>> Begin STORED ROWS

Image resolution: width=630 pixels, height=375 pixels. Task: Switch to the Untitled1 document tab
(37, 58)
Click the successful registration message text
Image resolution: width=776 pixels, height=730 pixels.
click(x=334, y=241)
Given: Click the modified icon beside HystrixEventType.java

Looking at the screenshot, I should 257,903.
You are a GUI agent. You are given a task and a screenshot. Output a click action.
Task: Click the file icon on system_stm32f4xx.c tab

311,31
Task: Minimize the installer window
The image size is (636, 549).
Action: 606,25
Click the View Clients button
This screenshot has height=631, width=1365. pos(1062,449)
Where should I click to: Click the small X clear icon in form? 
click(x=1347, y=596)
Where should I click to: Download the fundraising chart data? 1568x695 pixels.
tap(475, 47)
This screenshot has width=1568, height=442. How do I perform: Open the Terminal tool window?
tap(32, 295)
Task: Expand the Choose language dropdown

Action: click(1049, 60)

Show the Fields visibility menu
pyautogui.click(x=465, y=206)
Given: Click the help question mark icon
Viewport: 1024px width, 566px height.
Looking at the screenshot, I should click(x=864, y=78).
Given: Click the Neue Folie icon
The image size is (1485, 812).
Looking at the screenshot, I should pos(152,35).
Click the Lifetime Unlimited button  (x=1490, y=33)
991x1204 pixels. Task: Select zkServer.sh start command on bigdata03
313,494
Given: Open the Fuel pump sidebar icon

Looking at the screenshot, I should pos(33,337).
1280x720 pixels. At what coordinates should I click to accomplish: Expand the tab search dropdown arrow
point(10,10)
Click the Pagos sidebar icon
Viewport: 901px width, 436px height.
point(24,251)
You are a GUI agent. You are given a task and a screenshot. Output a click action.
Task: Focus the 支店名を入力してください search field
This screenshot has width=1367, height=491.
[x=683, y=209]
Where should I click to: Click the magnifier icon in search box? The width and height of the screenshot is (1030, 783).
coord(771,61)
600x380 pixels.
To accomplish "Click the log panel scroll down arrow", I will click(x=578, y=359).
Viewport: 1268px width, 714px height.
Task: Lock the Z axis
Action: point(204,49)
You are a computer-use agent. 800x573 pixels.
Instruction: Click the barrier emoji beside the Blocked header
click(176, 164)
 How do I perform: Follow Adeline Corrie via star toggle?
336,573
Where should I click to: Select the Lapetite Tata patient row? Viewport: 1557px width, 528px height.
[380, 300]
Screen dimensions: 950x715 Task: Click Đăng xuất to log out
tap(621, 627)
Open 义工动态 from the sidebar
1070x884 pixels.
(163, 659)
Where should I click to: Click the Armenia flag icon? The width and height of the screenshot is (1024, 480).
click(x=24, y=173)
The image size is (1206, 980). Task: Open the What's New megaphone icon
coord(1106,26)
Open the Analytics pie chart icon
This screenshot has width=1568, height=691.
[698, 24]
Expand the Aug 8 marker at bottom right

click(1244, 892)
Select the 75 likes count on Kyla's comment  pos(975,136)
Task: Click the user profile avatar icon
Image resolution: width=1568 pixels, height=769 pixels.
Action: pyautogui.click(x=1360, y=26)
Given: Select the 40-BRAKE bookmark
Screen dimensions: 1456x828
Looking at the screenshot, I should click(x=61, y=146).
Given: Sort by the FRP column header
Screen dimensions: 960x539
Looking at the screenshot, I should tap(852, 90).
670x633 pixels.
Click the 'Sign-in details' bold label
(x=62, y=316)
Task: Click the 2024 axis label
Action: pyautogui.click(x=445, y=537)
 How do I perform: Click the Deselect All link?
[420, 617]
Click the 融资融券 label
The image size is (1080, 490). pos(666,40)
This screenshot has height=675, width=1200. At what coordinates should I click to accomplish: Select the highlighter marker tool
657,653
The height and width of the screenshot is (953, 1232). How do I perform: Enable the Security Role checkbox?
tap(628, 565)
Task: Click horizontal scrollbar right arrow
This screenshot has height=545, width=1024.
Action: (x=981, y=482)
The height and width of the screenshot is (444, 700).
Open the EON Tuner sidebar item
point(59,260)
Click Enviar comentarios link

>> End STORED ROWS

REQUIRED TASK: Print all of the records above again, line for line and without any alteration.

EXPECTED ANSWER:
Image resolution: width=630 pixels, height=375 pixels. Task: Switch to the Untitled1 document tab
(37, 58)
Click the successful registration message text
Image resolution: width=776 pixels, height=730 pixels.
click(x=334, y=241)
Given: Click the modified icon beside HystrixEventType.java

Looking at the screenshot, I should 257,903.
You are a GUI agent. You are given a task and a screenshot. Output a click action.
Task: Click the file icon on system_stm32f4xx.c tab

311,31
Task: Minimize the installer window
The image size is (636, 549).
Action: 606,25
Click the View Clients button
This screenshot has height=631, width=1365. pos(1062,449)
Where should I click to: Click the small X clear icon in form? 
click(x=1347, y=596)
Where should I click to: Download the fundraising chart data? 1568x695 pixels.
tap(475, 47)
This screenshot has width=1568, height=442. How do I perform: Open the Terminal tool window?
tap(32, 295)
Task: Expand the Choose language dropdown

Action: click(1049, 60)

Show the Fields visibility menu
pyautogui.click(x=465, y=206)
Given: Click the help question mark icon
Viewport: 1024px width, 566px height.
Looking at the screenshot, I should click(x=864, y=78).
Given: Click the Neue Folie icon
The image size is (1485, 812).
Looking at the screenshot, I should pos(152,35).
Click the Lifetime Unlimited button  (x=1490, y=33)
991x1204 pixels. Task: Select zkServer.sh start command on bigdata03
313,494
Given: Open the Fuel pump sidebar icon

Looking at the screenshot, I should pos(33,337).
1280x720 pixels. At what coordinates should I click to accomplish: Expand the tab search dropdown arrow
point(10,10)
Click the Pagos sidebar icon
Viewport: 901px width, 436px height.
point(24,251)
You are a GUI agent. You are given a task and a screenshot. Output a click action.
Task: Focus the 支店名を入力してください search field
This screenshot has width=1367, height=491.
[x=683, y=209]
Where should I click to: Click the magnifier icon in search box? The width and height of the screenshot is (1030, 783).
coord(771,61)
600x380 pixels.
To accomplish "Click the log panel scroll down arrow", I will click(x=578, y=359).
Viewport: 1268px width, 714px height.
Task: Lock the Z axis
Action: point(204,49)
You are a computer-use agent. 800x573 pixels.
Instruction: Click the barrier emoji beside the Blocked header
click(176, 164)
 How do I perform: Follow Adeline Corrie via star toggle?
336,573
Where should I click to: Select the Lapetite Tata patient row? Viewport: 1557px width, 528px height.
[380, 300]
Screen dimensions: 950x715 Task: Click Đăng xuất to log out
tap(621, 627)
Open 义工动态 from the sidebar
1070x884 pixels.
(163, 659)
Where should I click to: Click the Armenia flag icon? The width and height of the screenshot is (1024, 480).
click(x=24, y=173)
The image size is (1206, 980). Task: Open the What's New megaphone icon
coord(1106,26)
Open the Analytics pie chart icon
This screenshot has width=1568, height=691.
[698, 24]
Expand the Aug 8 marker at bottom right

click(1244, 892)
Select the 75 likes count on Kyla's comment  pos(975,136)
Task: Click the user profile avatar icon
Image resolution: width=1568 pixels, height=769 pixels.
Action: pyautogui.click(x=1360, y=26)
Given: Select the 40-BRAKE bookmark
Screen dimensions: 1456x828
Looking at the screenshot, I should click(x=61, y=146).
Given: Sort by the FRP column header
Screen dimensions: 960x539
Looking at the screenshot, I should tap(852, 90).
670x633 pixels.
Click the 'Sign-in details' bold label
(x=62, y=316)
Task: Click the 2024 axis label
Action: pyautogui.click(x=445, y=537)
 How do I perform: Click the Deselect All link?
[420, 617]
Click the 融资融券 label
The image size is (1080, 490). pos(666,40)
This screenshot has height=675, width=1200. At what coordinates should I click to accomplish: Select the highlighter marker tool
657,653
The height and width of the screenshot is (953, 1232). How do I perform: Enable the Security Role checkbox?
tap(628, 565)
Task: Click horizontal scrollbar right arrow
This screenshot has height=545, width=1024.
Action: (x=981, y=482)
The height and width of the screenshot is (444, 700).
Open the EON Tuner sidebar item
point(59,260)
Click Enviar comentarios link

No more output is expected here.